Bank of America to Pay $16.65 Billion to Settle Mortgage Fraud Charges


Bank of America has agreed to pay the government $9.65 billion to settle charges of misleading investors over mortgage lending in the run up to the 2008 financial crisis. The bank will also pay out an additional $7 billion to help borrowers and communities affected by the loans.

The settlement agreement was hammered out by the U.S. Department of Justice, the Securities and Exchange Commission and the attorney generals of six states - California, Kentucky, New Jersey, New York, North Carolina and Maryland. Similar large multi billion dollar settlements over mortgage related fraud have recently been reached with JP Morgan and Citigroup for$13 billion and $7 billion respectively.

The government argued that the banks essentially loaned large sums of money to unqualified home buyers, then resold the bad mortgages to investors, before the borrowers defaulted on them.

"These financial institutions knowingly, routinely, falsely, and fraudulently marked and sold these loans as sound and reliable investments," said Eric Holder, the U.S. attorney general, at a press conference, where the settlement was announced. "Worse still, on multiple occasions - when confronted with concerns about their reckless practices - bankers at these institutions continued to mislead investors about their own standards and to securitize loans with fundamental credit, compliance, and legal defects."

"It's kind of like going to your neighborhood grocery store to buy milk advertised as fresh, only to discover that store employees knew the milk you were buying had been left out on the loading dock, unrefrigerated, the entire day before, yet they never told you," Tony West, associate attorney general, added.

Central to the settlements is the role of Countrywide Financial, which Bank of America bought in 2008 for $2.5 billion. The largest lender of so-called "subprime" mortgages in the U.S., Countrywide was well aware that the loans were likely to fail, according to evidence discovered by government investigators.

"The simple reason is that when the loan resets in five years there will be enormous payment shock and the borrower is not sufficiently sophisticated to truly understand the consequences, then the bank will be dealing with foreclosure in potentially a deflated real-estate market. This would be both a financial and reputational catastrophe," wrote Angelo Mozilo, the co-founder of Countrywide, in an August 1, 2005 email to other bank executives.

Part of the settlement requires Bank of America to pay down mortgages for certain home owners; reduce tax payments for others; and pay to demolish abandoned homes in certain neighborhoods to reduce urban blight.

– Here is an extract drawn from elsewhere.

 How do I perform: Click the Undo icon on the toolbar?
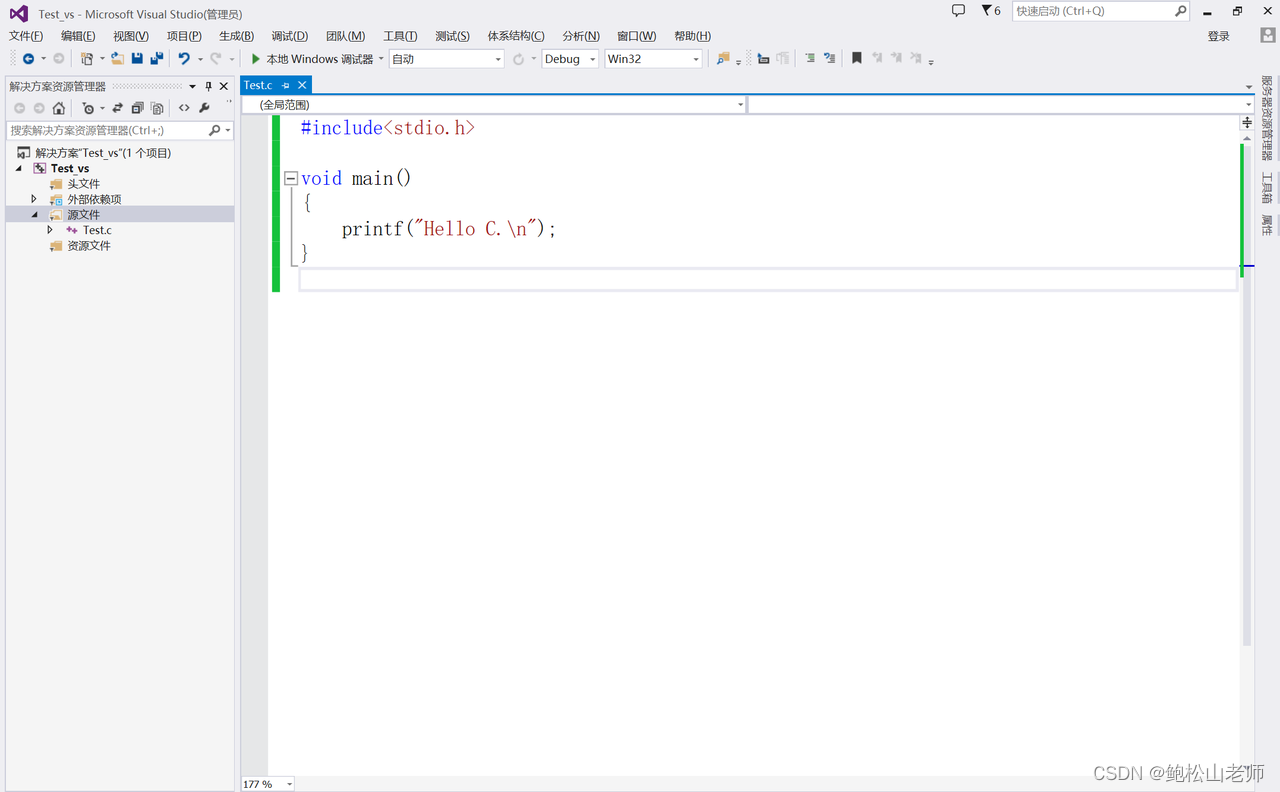coord(184,58)
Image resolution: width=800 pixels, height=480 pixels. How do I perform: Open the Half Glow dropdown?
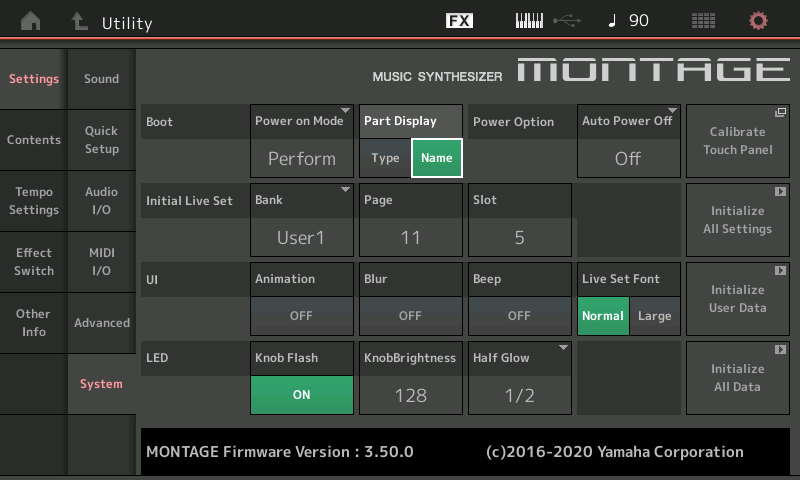click(x=519, y=378)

All told Bank of America's total costs for the mortgage crisis are now approaching some $70 billion including paying out $11.8 billion in penalties in February 2012 to settle charges of foreclosure abuses, and $9.3 billion in March 2014 for mis-selling mortgage backed securities. The bank has also set aside $37.3 billion to buy back bad mortgages from investors. (The Wall Street Journal notes that this sum is just slightly greater than total profits reported by the bank between 2004 and 2007) It is still battling charges of selling fraudulent loans to Fannie Mae (Federal National Mortgage Association) and Freddie Mac (Federal Home Loan Mortgage Corporation)

Bank of America says it is now ready to move on. "We believe this settlement, which resolves significant remaining mortgage-related exposures, is in the best interests of our shareholders, and allows us to continue to focus on the future," said Brian Moynihan, Bank of America's chief executive, in a statement to the media.

Critics have noted that no senior bank executives have been prosecuted, let alone gone to jail.

"There is another shoe that needs to drop before we can assess this settlement," John Coffee, a Columbia University law professor, told the Guardian newspaper. "This is the largest fine but yet again we have seen an inability, or a reluctance, to name and go after the individuals responsible."

However, Bloomberg reports that Mozilo may yet face civil charges from Los Angeles prosecutors, in the not too distant future.